SAN FRANCISCO — After years of using “Hell on Wheels” as his walk-up song, Buster Posey switched to a different country tune for Monday’s home opener. Seconds after it played for the first time, he was sitting in the dirt.
“I might need to change it (back),” he said Tuesday, smiling. “I’ve already thought about that, actually.”
Posey’s sense of humor is intact, as are his memories from the home opener. But after driving home Monday, he felt some fogginess. The Giants are taking no chances. Posey was placed on the concussion disabled list Tuesday afternoon and will miss at least seven days.
“Overall, I feel good,” Posey said. “I think we thought this was the smart move with me being the catcher. You never know if you’ll get (a foul tip), so we’ll take a week off and be ready to go.”
Posey’s position was one of the biggest factors in making the move. He was watched closely once before in his career after foul tips, and the Giants felt it would be several days before Posey could reasonably be cleared to catch. They had to make a move, and Tim Federowicz was added before Tuesday’s game.
Posey said he wasn’t dizzy and he didn’t feel out of it Monday. He did not feel anything jarring as he sat near the plate after getting hit by a 94 mph fastball. “I was kind of just taking inventory,” he said. He did not want to reveal all his symptoms, but he knew he didn’t feel quite right.
“When you’re dealing with the head, you have to use caution,” he said. “It’s different than the hip or knee. I feel this is the right move. I don’t take it lightly when you’re talking about the head. It’s bigger than baseball. You’ve seen some of the stuff people have dealt with late in life, and that comes into consideration.”
The Giants also considered their own history with concussions. Brandon Belt returned too soon in 2014 and ended up missing 34 more games when he was put on the DL a second time. Joe Panik played after getting drilled last season and he soon ended up sidelined for 23 games. Posey has spoken to both players about their experiences.

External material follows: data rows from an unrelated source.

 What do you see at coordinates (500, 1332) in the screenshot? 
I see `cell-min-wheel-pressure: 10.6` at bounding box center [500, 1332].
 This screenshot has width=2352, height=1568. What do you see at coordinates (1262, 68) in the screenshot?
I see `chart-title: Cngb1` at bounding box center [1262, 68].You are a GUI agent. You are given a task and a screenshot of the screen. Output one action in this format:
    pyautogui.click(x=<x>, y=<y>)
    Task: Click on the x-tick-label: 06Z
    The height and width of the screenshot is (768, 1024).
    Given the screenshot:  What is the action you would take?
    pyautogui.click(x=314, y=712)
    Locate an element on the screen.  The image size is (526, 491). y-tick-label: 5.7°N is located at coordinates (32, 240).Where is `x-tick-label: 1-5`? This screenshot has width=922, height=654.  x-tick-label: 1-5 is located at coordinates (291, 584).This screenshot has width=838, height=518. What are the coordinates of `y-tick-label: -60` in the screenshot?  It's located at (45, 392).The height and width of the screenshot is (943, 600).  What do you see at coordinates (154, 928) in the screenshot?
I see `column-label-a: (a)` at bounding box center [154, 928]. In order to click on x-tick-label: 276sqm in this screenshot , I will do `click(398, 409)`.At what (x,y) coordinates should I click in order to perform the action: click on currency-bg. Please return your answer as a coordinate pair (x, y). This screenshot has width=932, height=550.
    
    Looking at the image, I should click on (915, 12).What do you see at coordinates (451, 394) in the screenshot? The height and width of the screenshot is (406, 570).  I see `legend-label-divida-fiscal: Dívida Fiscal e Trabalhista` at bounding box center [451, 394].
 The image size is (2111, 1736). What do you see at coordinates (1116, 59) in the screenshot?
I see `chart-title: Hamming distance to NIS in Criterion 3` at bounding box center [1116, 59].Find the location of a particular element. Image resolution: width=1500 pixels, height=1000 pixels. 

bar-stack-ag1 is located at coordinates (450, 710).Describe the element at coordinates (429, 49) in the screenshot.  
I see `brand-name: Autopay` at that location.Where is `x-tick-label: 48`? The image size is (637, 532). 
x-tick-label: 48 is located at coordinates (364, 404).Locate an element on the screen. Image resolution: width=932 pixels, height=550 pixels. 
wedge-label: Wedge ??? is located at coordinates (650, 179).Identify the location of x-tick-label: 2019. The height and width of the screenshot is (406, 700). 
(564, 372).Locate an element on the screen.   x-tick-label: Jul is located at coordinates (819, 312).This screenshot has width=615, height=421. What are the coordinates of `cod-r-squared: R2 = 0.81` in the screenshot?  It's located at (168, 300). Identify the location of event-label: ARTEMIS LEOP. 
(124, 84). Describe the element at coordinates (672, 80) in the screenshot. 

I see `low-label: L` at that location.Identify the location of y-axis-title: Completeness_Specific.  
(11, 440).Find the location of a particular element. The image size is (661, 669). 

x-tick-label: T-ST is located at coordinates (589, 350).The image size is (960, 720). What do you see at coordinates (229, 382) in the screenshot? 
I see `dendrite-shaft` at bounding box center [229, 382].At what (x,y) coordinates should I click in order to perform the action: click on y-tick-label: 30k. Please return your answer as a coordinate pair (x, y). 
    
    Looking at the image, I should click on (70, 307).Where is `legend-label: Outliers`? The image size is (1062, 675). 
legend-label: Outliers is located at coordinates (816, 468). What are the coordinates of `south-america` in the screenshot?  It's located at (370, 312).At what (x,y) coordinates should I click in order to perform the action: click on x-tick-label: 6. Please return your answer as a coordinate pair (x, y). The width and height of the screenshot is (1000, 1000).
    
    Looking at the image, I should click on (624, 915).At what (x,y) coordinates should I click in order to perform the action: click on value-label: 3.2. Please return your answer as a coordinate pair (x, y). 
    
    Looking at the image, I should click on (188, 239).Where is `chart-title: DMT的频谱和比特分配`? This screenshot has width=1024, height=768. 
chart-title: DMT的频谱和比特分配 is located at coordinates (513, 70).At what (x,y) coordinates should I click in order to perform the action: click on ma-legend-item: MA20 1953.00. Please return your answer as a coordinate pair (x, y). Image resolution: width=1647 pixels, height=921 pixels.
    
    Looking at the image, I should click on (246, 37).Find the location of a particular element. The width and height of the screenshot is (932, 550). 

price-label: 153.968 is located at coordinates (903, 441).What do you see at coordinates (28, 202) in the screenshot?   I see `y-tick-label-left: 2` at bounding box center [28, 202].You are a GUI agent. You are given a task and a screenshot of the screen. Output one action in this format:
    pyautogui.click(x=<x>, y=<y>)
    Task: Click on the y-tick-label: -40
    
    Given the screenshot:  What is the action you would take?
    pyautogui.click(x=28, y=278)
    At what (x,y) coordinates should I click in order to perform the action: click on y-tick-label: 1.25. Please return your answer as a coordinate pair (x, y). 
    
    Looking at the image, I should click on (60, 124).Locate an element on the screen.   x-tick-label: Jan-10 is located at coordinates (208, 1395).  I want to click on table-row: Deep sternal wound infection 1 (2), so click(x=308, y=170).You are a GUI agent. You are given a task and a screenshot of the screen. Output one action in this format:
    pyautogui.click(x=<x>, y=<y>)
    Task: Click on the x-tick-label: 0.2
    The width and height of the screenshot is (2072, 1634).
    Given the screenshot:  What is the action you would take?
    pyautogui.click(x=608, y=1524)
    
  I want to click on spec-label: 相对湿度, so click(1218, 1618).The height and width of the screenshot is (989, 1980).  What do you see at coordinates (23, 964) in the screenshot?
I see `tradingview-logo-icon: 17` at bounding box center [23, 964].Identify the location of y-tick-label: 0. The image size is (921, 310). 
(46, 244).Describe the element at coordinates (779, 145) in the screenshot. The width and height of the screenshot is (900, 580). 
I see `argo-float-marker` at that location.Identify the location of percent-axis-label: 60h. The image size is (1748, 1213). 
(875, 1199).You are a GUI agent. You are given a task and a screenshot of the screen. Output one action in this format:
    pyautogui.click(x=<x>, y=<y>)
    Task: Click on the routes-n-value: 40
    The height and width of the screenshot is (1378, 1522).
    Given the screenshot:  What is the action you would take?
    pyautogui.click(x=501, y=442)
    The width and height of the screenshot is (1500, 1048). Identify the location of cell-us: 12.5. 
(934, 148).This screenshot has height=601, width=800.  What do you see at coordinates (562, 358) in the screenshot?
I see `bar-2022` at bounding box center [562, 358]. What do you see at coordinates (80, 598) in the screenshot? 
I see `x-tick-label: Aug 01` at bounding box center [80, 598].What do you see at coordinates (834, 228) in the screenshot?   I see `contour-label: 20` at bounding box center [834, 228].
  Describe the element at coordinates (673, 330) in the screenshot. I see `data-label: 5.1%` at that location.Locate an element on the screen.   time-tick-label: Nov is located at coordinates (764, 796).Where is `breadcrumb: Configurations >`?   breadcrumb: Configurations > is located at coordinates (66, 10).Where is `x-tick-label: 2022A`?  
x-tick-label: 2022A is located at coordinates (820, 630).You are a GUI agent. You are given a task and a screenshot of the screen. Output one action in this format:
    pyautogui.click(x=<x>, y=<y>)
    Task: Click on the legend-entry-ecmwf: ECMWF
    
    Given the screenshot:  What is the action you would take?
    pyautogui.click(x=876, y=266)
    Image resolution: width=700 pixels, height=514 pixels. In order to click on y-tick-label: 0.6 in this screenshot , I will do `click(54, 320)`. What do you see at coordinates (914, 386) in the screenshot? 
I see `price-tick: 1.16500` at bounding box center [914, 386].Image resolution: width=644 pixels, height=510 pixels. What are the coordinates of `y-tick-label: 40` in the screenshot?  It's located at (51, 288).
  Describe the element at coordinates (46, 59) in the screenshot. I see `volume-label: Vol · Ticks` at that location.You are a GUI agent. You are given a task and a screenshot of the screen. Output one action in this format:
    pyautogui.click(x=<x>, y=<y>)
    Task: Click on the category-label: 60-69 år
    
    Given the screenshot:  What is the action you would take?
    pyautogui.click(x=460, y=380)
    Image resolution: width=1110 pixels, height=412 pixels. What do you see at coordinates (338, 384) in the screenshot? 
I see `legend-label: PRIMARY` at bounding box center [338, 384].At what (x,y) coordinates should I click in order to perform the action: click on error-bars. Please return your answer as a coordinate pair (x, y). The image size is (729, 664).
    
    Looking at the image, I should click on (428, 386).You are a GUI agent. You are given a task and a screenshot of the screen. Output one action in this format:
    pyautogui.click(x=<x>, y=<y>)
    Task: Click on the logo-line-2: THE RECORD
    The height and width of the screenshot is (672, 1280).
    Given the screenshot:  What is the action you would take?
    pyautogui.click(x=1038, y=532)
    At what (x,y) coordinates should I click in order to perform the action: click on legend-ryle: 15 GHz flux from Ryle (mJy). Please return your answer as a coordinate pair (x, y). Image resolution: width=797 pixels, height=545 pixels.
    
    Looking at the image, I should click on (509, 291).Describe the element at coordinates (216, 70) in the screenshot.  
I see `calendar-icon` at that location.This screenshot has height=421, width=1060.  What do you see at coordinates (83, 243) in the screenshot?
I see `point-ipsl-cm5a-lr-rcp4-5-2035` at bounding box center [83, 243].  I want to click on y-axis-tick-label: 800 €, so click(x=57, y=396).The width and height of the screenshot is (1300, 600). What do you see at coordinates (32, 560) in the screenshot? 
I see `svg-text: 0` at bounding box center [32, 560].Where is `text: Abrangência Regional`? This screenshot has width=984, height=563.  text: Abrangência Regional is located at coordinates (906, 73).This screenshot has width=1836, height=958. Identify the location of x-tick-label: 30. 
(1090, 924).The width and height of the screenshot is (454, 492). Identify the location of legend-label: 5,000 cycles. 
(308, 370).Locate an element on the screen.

“Whenever there are symptoms you have to take a step back,” general manager Bobby Evans said. “Exercising caution is a good thing. We went through the protocol this morning and late in the morning and there were symptoms there. That’s part of what you come to expect (after a hit to the head). There’s no need to put him at further risk.”
The Giants will be without Posey for the rest of the homestand, but there’s a chance an American League trip could get him back earlier than otherwise expected. The Giants visit Kansas City next Tuesday and Wednesday and manager Bruce Bochy said it’s possible Posey could DH during those games. With a travel day Thursday, Posey wouldn’t be needed to catch until Friday at Coors Field.
Of course, nothing can be known definitively until later in the process. Posey said he will be patient and the Giants have specialists ready to help with the timeline. They will not rush their most important position player back onto the field, and Posey said he would take a couple of full days off before getting his heart rate back up.
In the meantime, Nick Hundley is the starting catcher. The Giants brought him in for exactly this reason, to give Posey an experienced backup after years of going with young second catchers. Bochy trusts Federowicz, too. The non-roster invitee had a big spring and he has 106 games of big league experience.
“(Hundley) is a pro and he’s not going to try to be Buster, but we have a really good guy to step in while Buster is gone,” Bochy said. “You’re going to miss Buster. He’s one of your guys, he’s your guy. But it’s good to have this depth. I think, in the meantime, we’ll be able to hold our ground.”
Hundley walked up to Bochy during the game Monday and joked, “it’s about time you hit me cleanup.” For now, Brandon Crawford will take over the responsibility. For however long Posey is out, the Giants will simply need more up and down the lineup. They went on to win Monday, getting a measure of revenge on Taijuan Walker, who said publicly that he felt awful about the way the play went down.
“I never thought he was trying to hit me,” Posey said. “I mean, it’s a bad miss … but I never thought he was trying to hit me.”